次に、その基準から売上が5万円増えるごとに、どの作業がどれだけ増えるのかを分解していきます。仕込み、提供、片付け、清掃。それぞれの工程ごとに必要な時間を洗い出し、必要人員と配置を設計していきます。

ここで重要なのは、飲食店は売上が伸びたからといって、無限に人を増やすわけではないということです。あるラインを超えると、労働時間は上限に到達します。そこから先は人を増やすのではなく、オペレーションの効率化や役割分担の最適化によって、生産性で勝負する領域に入ります。

つまり、人件費は売上に比例して増え続けるものではなく、途中から「設計の精度」によってコントロールされるものです。

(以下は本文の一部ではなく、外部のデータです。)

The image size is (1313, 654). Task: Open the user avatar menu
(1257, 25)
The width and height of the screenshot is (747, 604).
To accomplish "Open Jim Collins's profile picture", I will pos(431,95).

だからこそ、最低売上から最大売上までを5万円単位でモデル化することが重要になります。どの売上帯で何人必要なのか、どの時間帯にどのポジションを配置するのか。この設計があることで、現場は迷わず判断できます。

結果として、売上に対して適正な人員配置が一目で分かり、過剰配置や人手不足を防ぐことができます。人件費のブレがなくなり、安定した利益体質をつくることが可能になります。

人件費管理とは、削ることではありません。売上に対して最適な人員配置を設計し、その通りに運用することです。

感覚に頼る限り、人件費はコントロールできません。設計すれば、再現できます。その違いが、利益を出し続ける店舗とそうでない店舗の分かれ道になります。